No decorrer de seus tratamentos, de repente, se depara com vários casos em que teriam ocorrido abusos sexuais na tenra infância, antes da puberdade. Esses pacientes teriam sido seduzidos por pai, mãe, irmão/irmã mais velho, primo, prima, professores, babás. E que estes supostos abusos/seduções geravam traumas psíquicos, cujos sintomas se traduziam numa neurose histérica, formulando assim a Teoria da Sedução.
Porém, alertado pela quantidade de casos relatados, começa a questionar essas lembranças. E, numa análise mais profunda e num processo investigativo dos casos, à exaustão, descobre que tais lembranças não seriam de fatos reais, apenas “pareciam” reais, onde pudesse ter havido um desejo ou fantasia não condizente com a vida real do paciente e por isso, o sentimento gerado por essa fantasia ficou registrado na sua memória inconsciente. Durante a hipnose, aquele desejo assumia uma forma real, como se tivesse ocorrido de verdade. Ou, outras vezes, fora do estado hipnótico, era até inventado, talvez no desejo inconsciente de que aquela “fantasia” tivesse ocorrido realmente. E então se dá conta do equívoco da sua Teoria da Sedução.
A principal relação entre este “engano” de Freud e os já ocorridos anteriormente na história da histeria seria o fato de que todos os profissionais (médicos) envolvidos no tratamento das pacientes histéricas acreditaram que os relatos obtidos através da hipnose seriam verdadeiros.
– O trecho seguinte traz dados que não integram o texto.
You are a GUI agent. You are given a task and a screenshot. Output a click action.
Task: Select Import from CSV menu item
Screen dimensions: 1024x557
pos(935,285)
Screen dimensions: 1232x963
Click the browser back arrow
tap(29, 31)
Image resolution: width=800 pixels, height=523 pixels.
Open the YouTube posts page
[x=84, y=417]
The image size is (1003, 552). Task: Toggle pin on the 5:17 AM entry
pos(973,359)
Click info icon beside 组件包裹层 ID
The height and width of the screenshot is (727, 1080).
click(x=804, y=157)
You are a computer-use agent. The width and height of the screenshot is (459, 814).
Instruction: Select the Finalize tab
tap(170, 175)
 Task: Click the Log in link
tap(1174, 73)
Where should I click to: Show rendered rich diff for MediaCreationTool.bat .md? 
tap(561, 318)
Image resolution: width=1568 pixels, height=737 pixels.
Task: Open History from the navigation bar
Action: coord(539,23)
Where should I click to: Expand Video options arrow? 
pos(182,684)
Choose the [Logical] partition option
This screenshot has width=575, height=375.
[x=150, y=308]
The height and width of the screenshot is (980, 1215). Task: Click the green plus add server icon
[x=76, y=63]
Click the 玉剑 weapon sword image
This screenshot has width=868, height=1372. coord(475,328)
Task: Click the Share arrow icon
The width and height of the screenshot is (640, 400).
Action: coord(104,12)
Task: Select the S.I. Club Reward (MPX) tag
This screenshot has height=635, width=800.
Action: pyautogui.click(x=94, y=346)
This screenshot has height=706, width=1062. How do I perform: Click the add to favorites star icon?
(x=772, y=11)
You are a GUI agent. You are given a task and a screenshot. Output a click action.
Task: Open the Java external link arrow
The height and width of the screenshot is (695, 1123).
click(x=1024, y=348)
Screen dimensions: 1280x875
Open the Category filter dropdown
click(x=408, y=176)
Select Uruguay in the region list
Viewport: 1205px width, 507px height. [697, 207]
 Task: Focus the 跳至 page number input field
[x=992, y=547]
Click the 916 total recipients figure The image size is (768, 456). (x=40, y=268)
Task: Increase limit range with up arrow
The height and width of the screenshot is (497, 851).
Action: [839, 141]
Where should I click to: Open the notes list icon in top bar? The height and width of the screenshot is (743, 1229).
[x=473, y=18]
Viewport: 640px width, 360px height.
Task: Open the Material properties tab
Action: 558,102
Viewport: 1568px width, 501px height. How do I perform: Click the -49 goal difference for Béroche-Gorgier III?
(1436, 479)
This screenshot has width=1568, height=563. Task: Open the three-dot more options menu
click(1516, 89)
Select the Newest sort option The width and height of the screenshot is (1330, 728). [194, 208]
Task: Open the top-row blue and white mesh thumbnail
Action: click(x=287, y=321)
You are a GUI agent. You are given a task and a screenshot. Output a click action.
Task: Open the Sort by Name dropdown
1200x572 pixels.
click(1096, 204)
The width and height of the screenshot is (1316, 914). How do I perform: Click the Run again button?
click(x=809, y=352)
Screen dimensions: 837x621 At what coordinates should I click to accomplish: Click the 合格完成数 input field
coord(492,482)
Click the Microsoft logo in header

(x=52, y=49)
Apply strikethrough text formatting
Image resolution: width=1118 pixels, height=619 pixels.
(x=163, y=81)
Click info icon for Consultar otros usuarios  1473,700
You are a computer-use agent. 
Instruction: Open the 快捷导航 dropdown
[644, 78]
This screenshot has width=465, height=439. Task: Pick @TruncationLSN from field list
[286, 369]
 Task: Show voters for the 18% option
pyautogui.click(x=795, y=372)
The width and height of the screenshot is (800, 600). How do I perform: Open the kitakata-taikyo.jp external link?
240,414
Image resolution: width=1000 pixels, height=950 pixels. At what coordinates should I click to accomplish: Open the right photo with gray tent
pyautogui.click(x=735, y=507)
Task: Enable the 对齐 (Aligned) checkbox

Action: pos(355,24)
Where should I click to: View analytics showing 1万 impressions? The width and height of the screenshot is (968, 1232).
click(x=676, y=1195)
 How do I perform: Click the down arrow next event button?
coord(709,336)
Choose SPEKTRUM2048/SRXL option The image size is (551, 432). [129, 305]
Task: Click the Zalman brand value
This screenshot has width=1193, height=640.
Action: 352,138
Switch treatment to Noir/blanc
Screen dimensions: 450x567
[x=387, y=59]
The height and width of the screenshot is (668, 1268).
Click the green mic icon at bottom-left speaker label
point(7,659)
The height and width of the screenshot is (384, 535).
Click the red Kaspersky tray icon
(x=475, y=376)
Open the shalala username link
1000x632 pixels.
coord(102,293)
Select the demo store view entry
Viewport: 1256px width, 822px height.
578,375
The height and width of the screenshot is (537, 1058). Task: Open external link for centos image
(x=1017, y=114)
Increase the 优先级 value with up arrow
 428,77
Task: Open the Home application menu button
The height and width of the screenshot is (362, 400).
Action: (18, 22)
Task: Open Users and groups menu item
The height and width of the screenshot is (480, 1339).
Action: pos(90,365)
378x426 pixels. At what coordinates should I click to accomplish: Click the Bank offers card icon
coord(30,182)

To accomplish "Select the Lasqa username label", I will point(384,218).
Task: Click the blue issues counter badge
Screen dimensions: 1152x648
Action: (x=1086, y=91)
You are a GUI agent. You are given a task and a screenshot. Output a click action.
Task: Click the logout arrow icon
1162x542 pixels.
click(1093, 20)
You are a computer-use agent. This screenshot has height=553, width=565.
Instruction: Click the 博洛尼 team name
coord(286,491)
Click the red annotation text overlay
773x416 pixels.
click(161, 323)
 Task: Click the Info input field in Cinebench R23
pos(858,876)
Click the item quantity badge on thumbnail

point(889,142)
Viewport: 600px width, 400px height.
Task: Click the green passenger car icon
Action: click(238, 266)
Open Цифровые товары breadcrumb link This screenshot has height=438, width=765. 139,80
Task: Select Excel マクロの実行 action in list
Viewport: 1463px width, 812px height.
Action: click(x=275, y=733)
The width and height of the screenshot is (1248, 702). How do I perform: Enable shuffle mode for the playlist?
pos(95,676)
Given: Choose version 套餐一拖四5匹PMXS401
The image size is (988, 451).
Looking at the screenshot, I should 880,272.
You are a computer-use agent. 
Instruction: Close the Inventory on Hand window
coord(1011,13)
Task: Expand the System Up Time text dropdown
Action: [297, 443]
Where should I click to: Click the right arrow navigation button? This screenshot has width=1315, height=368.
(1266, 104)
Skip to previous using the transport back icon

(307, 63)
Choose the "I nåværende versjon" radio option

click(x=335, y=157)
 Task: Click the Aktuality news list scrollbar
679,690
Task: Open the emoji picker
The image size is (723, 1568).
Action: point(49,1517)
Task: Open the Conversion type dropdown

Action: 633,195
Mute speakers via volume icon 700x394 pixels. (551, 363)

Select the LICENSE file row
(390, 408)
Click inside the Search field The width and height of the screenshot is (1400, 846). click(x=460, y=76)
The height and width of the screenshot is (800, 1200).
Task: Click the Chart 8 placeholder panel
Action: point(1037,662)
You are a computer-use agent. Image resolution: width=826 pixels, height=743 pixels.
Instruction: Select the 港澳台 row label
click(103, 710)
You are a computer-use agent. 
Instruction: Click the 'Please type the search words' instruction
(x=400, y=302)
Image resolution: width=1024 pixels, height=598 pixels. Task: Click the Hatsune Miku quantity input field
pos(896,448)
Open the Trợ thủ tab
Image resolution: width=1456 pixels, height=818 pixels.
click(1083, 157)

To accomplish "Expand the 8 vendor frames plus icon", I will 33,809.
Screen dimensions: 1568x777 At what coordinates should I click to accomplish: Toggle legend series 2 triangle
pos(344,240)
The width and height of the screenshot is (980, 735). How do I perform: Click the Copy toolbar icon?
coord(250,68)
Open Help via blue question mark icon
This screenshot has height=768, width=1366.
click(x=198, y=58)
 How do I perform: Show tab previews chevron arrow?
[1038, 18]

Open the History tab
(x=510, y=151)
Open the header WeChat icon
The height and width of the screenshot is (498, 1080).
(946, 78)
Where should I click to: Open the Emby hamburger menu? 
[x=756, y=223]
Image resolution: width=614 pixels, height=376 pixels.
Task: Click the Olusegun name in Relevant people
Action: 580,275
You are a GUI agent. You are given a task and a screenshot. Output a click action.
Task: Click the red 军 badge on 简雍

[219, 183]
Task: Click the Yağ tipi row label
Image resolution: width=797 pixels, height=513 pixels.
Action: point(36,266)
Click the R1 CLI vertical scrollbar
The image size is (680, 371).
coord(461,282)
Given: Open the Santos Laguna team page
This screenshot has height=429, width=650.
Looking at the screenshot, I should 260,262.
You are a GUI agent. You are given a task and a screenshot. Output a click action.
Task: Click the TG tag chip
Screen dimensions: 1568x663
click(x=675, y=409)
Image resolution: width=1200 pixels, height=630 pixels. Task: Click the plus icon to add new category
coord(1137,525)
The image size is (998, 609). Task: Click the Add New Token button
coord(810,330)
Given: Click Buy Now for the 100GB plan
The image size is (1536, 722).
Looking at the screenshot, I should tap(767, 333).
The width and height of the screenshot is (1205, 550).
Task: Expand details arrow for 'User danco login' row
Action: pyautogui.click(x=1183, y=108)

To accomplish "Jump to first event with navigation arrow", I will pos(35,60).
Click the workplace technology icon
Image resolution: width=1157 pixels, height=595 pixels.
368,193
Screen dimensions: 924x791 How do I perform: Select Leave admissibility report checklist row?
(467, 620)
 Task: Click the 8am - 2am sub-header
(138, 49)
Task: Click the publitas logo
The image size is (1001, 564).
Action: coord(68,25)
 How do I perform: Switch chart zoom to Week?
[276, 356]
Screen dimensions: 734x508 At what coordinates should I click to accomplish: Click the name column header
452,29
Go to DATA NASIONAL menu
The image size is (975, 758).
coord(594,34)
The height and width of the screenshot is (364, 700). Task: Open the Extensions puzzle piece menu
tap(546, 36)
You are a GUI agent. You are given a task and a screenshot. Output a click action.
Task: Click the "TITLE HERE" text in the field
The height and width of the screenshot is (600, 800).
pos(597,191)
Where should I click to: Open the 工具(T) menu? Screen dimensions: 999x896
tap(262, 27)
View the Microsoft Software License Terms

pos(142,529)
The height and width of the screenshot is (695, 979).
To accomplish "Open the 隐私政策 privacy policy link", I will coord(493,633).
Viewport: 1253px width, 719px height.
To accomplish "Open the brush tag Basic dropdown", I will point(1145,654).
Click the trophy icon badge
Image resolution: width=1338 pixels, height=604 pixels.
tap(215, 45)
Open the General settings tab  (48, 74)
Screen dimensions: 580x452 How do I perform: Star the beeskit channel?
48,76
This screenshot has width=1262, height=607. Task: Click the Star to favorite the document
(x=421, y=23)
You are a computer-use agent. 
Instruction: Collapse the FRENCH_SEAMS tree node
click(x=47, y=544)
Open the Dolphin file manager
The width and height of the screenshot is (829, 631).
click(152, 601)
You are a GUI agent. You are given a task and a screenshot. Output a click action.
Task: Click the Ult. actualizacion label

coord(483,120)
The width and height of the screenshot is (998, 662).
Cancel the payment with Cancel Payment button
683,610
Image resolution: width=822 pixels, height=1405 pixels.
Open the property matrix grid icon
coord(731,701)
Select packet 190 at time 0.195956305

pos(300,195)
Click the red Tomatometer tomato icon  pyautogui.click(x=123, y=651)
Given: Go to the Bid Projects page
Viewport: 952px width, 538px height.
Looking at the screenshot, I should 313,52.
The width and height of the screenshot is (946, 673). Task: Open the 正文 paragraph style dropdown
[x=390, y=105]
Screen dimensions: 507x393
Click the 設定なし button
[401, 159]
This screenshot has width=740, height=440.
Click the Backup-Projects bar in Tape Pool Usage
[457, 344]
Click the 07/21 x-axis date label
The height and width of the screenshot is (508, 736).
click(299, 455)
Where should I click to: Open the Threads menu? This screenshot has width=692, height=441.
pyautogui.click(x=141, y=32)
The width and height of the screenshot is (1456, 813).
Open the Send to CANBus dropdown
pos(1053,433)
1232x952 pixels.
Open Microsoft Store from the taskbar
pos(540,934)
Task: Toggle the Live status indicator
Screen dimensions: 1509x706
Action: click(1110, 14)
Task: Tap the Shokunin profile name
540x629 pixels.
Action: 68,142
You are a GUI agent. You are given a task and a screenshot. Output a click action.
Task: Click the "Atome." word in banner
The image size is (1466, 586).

Freud postula então que seus pacientes não tinham memórias de abusos sexuais sofridos na infância, mas um conflito psíquico inconsciente, gerado por um desejo inconsciente (fantasia), e esse sim, seria o principal causador da neurose histérica. Esta descoberta teria resolvido o problema da Teoria da Sedução. Pois as fantasias relatadas como fatos reais dão a Freud elementos para sustentar que o fantasiado era tão importante como se tivesse ocorrido. Tratava-se de uma realidade psíquica, sentida e trazida como real a partir da sua memória.